A Dogubayazit il n'y a rien à voir. C'est une ville faite d'agences de voyage qui proposent toutes l'ascension de mont Ararat et la visite de la fausse Arche de Noé. A peine tu rentres dans la ville qu'on te harcèle pour que tu ailles là, dans telle ou telle agence ou  hôtel, on essaye de l'arnaque de partout mais c'est un jeu qui est aussi assez marrant. Tout ce brouhaha autour de toi car forcément ce n'est pas la saison alors le premier touriste qui passe il ne faut pas le rater. Finalement je m'en sors pas mal pour trouver un hôtel car l'avantage quand les gens viennent direct vers toi c'est que tu commences la négociation avec une longueur d'avance. C'est eux qui ont besoin de toi et pas l inverse, même si bien sûr l inverse est évidemment vrai, mais le tout c'est de ne pas le montrer. Bref c'est un système que je comprend bien et en général à condition de pas être trop à bout physiquement je m en sors pas trop mal!!!

Après Dogubayanazit c'est mille deux cents mètres de dénivelé négatif qui m attendent et le vélo quand ça descend c'est bien le meilleur des moyens de locomotion. A chaque descente je me dis que j'adore le vélo mais bien sûr c'est parce que je suis monté avant. Je crois que si on me pose au sommet d'une descente ça me ferait bien moins plaisir. La descente est juste coupée par un contrôle de l'armée, un des nombreux dans le coin, passeport......
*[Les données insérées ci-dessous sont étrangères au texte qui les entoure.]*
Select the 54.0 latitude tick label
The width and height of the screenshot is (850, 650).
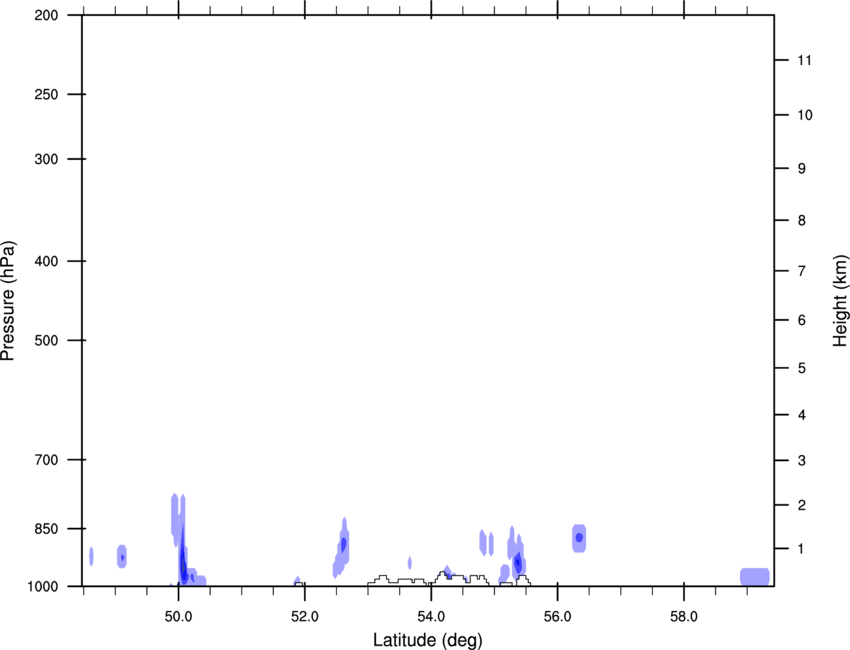coord(430,615)
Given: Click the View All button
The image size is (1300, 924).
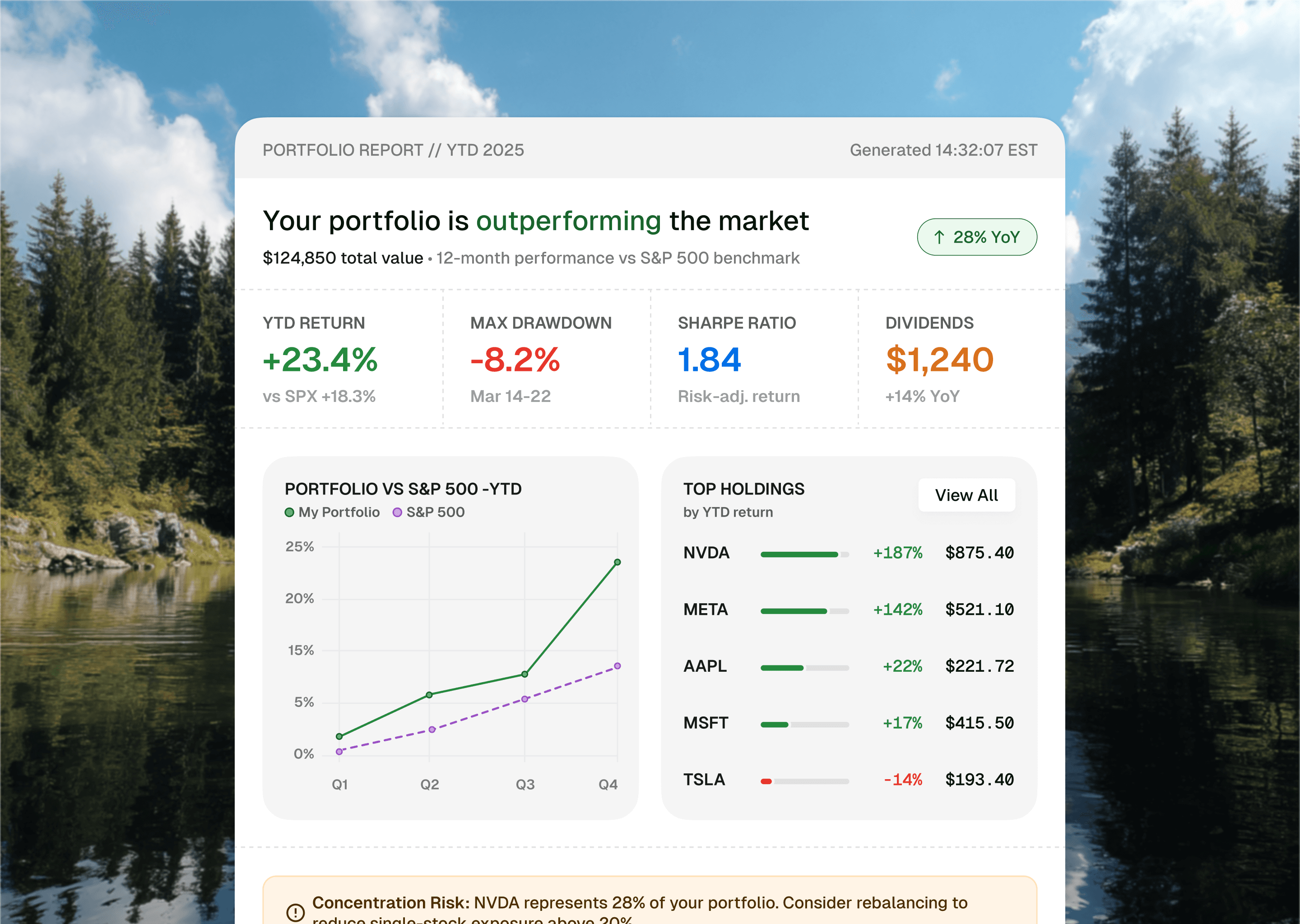Looking at the screenshot, I should coord(966,495).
L'Est de la Turquie est une zone assez tendue : il y a juste quelques années c'était la guerre ici avec les kurdes et puis là où je me dirige c'est la frontière avec l'Arménie qui est aussi une zone très tendue. Pourtant je tente le détour vers la frontière histoire d'essayer de les attendrir sur mon sort et de passer direct en Arménie ce qui m éviterais de remonter jusqu'en Georgie....Peine perdue, on n'attendrit pas un militaire avec un vélo. C'est pas grave, je m'y attendais, ça me coûte 40km dans le vent, c'est pas trop méchant.
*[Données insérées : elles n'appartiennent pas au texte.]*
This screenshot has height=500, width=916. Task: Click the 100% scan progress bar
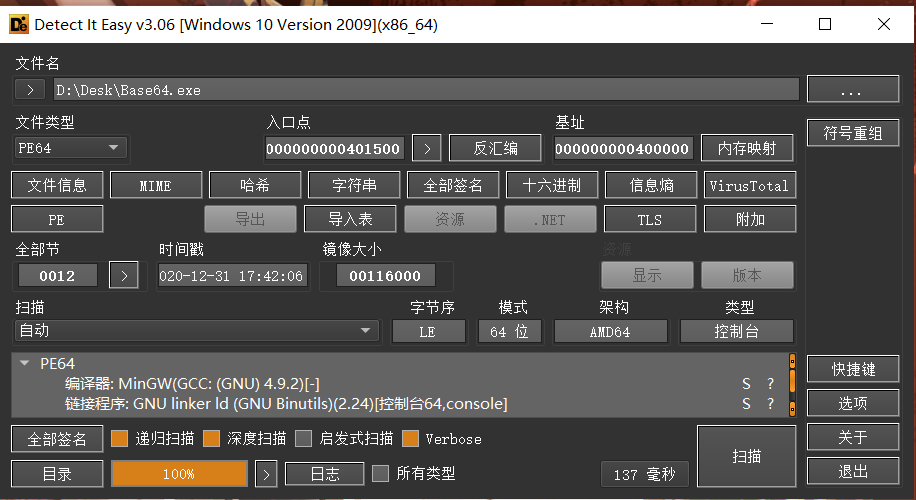[179, 474]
Toute cette partie de la Turquie , le  long de la frontière arménienne est très spéciale à faire : d abord très pauvres les gens vivent dans des maisons au toit de paille très basses, genre celle que l'on trouve en Inde, essentiellement de l'agriculture, avec pour chauffage les bouses de vache et pour nourriture ce qu'ils cultivent. Les militaires sont partout et la tension est palpable. Les gens sont distants, personne ne sait vraiment dans quel pays on est. Entre kurdes, turcs, arméniens, réfugiés azéris et autres, c'est la pagaille. De l'autre côté du canyon c'est l'Arménie, ses tourelles militaires et les militaires qui tirent en l air pour narguer les turcs ou alors s'occuper, je ne sais pas… mais par contre je sais que je vais faire un détour de 500 km pour arriver juste derrière ce canyon!!!!
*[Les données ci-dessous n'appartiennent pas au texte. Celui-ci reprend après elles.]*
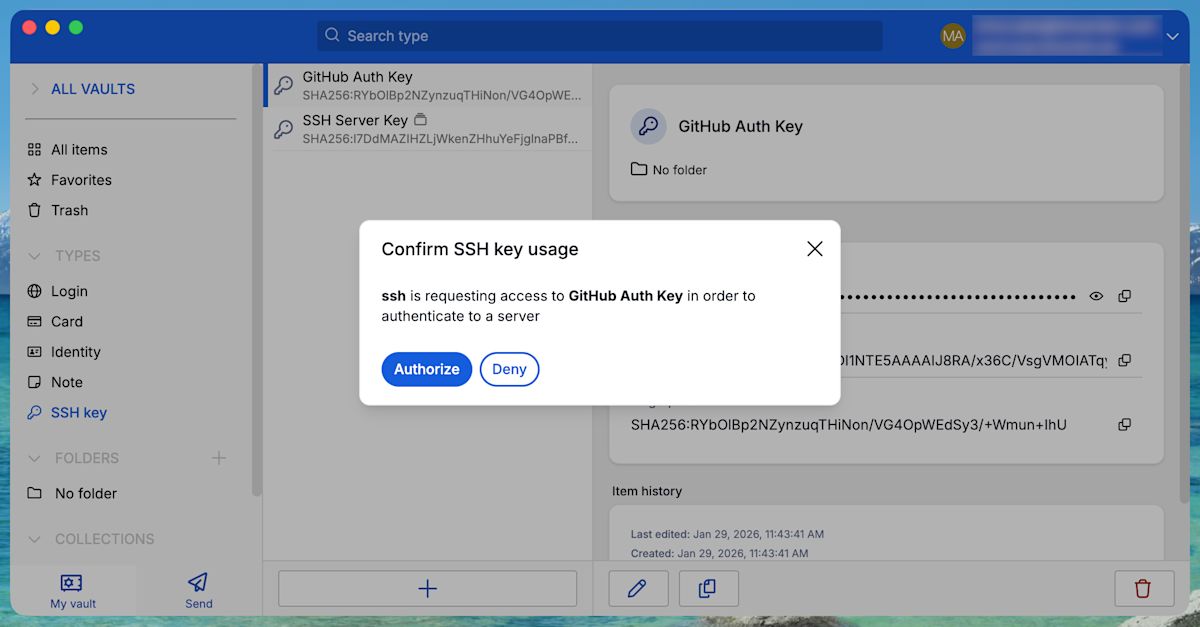
Task: Click the clone item icon next to edit
Action: pos(708,589)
Après mon but à la frontière c'est le début de la fin du voyage sans aucun souci. Ca commence le matin au réveil : premier coup de pédale, un rayon!!!!! Un rayon du côté cassette, donc je ne peux pas le changer. 10km plus loin, un deuxième rayon, ouh! là ça commence à m'inquiéter!!!!!! Dans la ville suivante je trouve une clef à décassetter ce qui me permet de changer mes deux rayons, je remonte la roue, la fait tourner une fois, un nouveau rayon qui pète!!!!!! Je ne comprends pas vraiment!! DT suisse, rayon incassable parait-il! Je me dis que c'est du au poids car c'est rechargé avec du matos de montagne et peut être que le vélo n'aime pas. Bref je change mes trois rayons, m'engueule avec le gars qui m'a conduit au « bike shop » car il veut des tunes juste pour m'avoir conduit ici!!!!Le réparateur est un gars sympa et aplani la chose car lui ne demande rien alors qu'il m'a aidé à décassetter car la cassette était très serrée!!!!!! Finalement le réparateur aura des tunes et l'autre, les yeux pour pleurer!! Et je repars pour quelques km avant de me faire arrêter par deux familles qui font un barbecue pour un délicieux repas, quelques brochettes et une salade de légume bref un délice! Je m'excuse encore auprès d'eux d avoir du refuser le coca mais bon c'est contre ma religion!!!!!!!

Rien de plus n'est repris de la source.